Menurut HNW, pembentukan kementerian paling lambat dilakukan 30 hari sejak undang-undang diundangkan. Ia menilai langkah ini penting agar penyelenggaraan haji dan umrah dapat dikelola lebih profesional dan berkeadilan.
Salah satu poin penting dalam RUU adalah pengembalian asas pertama penyelenggaraan haji dan umrah pada prinsip syariah. Dengan dasar ini, ketentuan batas usia minimal 18 tahun atau sudah menikah untuk berangkat haji resmi dihapus.
HNW menjelaskan bahwa prinsip syariah menetapkan syarat keberangkatan haji bagi mereka yang sudah mukallaf atau akil baligh.
Selain itu, RUU juga memperkuat aspek keselamatan, keamanan, dan pelayanan. Dengan tambahan prinsip tersebut, pelayanan haji diharapkan dapat berjalan lebih ikhlas, optimal, dan profesional bagi seluruh jemaah.
HNW menegaskan pentingnya akuntabilitas dalam pengelolaan kuota haji. Ia menyinggung kasus jual beli kuota yang saat ini tengah diselidiki Komisi Pemberantasan Korupsi (KPK).

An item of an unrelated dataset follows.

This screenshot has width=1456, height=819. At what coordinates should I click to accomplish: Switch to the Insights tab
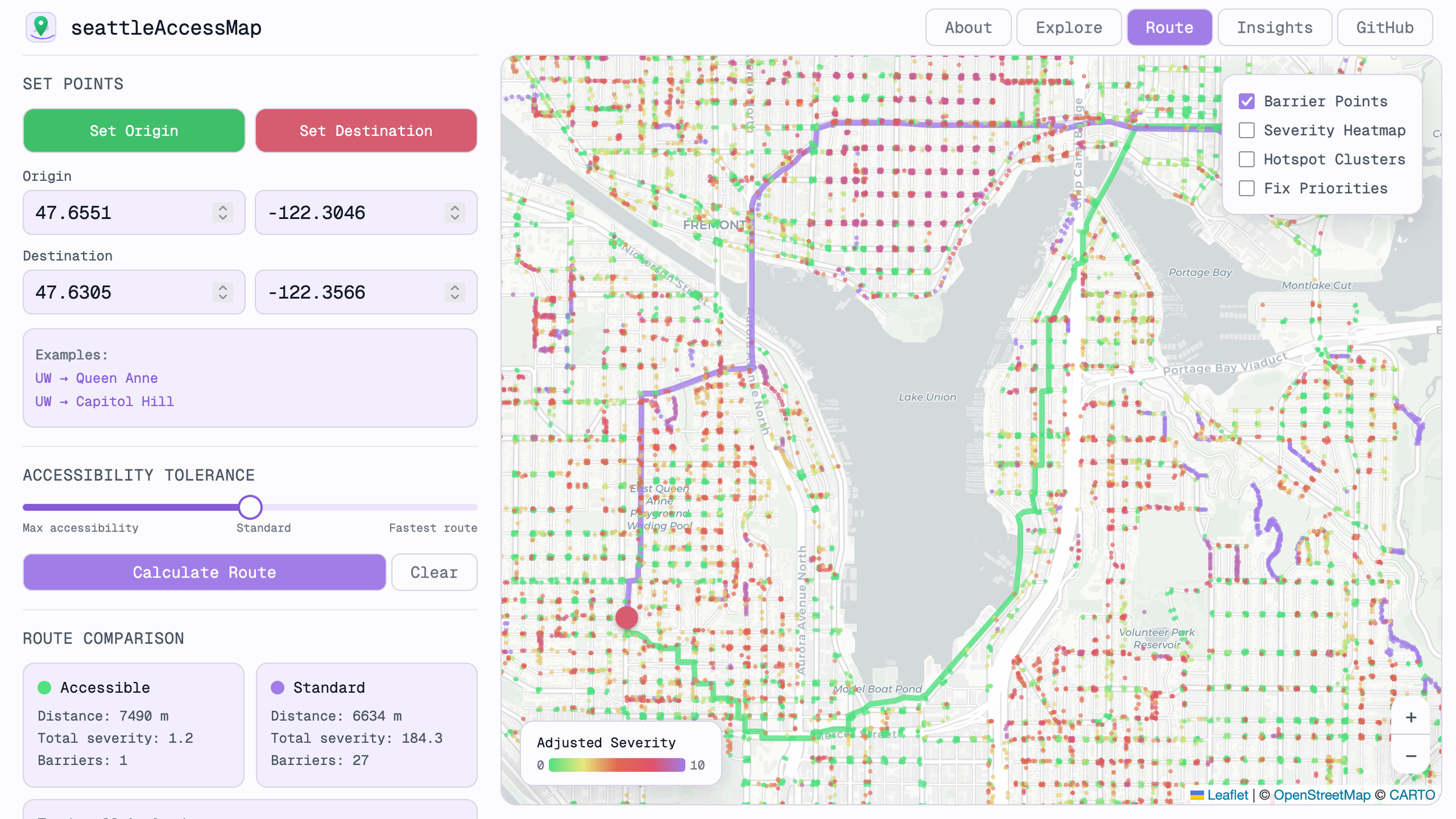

“Kami juga concern agar tidak berulangnya kasus jual beli kuota haji. Dalam RUU disepakati jika ada tambahan kuota haji harus dibahas bersama DPR, tentu dengan prinsip kejujuran, kebaikan, kebenaran, transparansi, dan keadilan,” tegas anggota Komisi VIII DPR itu.
RUU ini juga menambahkan Bab XA tentang Keadaan Luar Biasa dan Kondisi Darurat. Pasal tersebut menjadi dasar hukum untuk mengantisipasi bencana alam, perang, kerusuhan, hingga pandemi seperti COVID-19 yang dapat memengaruhi pelaksanaan haji dan umrah.

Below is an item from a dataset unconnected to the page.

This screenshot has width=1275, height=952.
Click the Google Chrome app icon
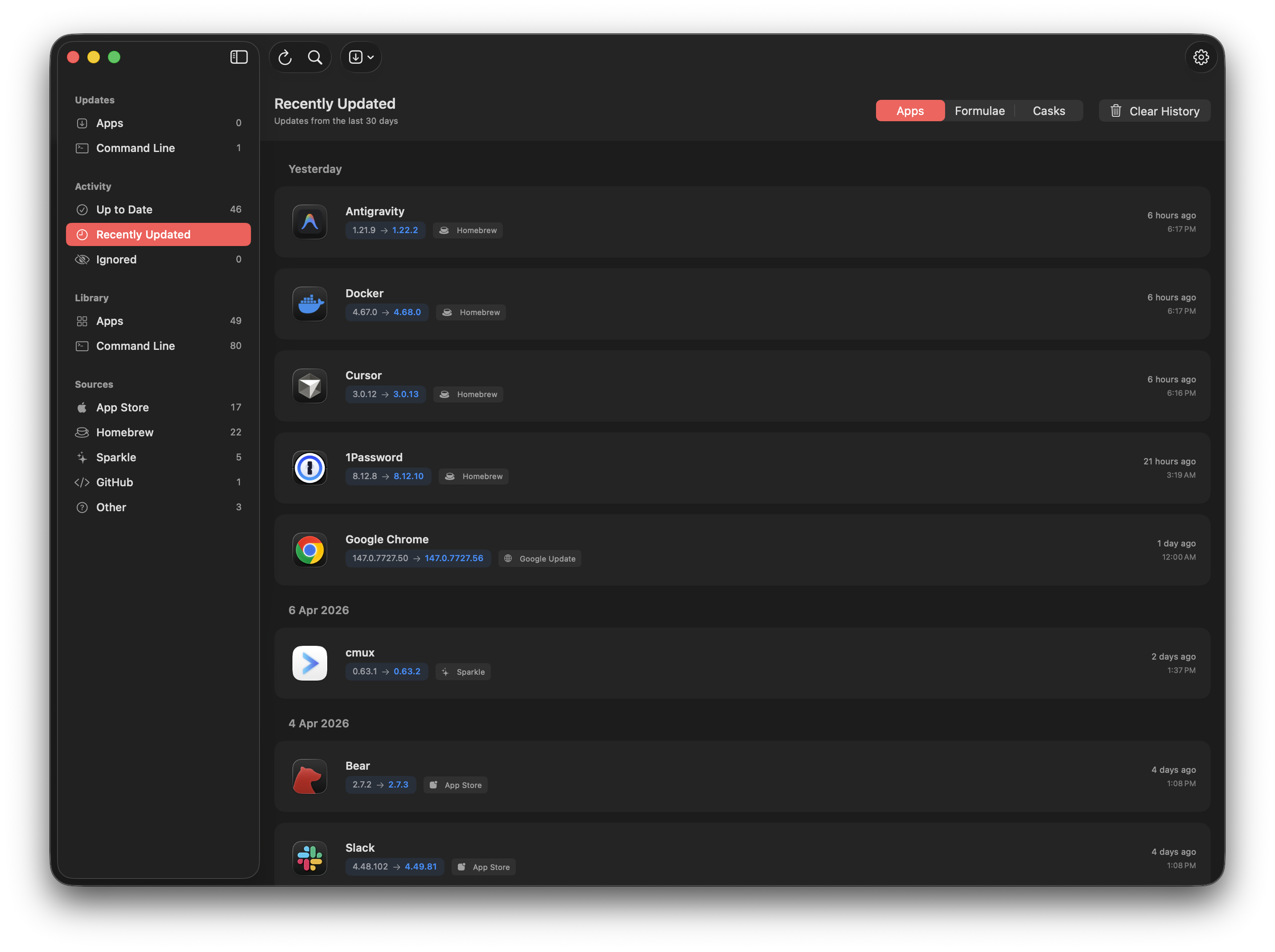click(309, 550)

HNW memberikan apresiasi kepada Kementerian Agama yang selama ini menjadi penyelenggara ibadah haji. Ia berharap dengan terbentuknya kementerian baru, penyelenggaraan haji dan umrah akan lebih amanah, sukses, dan membawa berkah.
“Dengan tidak berulang kembalinya permasalahan klasik dalam penyelenggaraan haji,” ujarnya.
Dengan penguatan kelembagaan, DPR dan pemerintah menargetkan penyelenggaraan haji di masa depan akan semakin transparan, adil, dan sesuai prinsip syariah.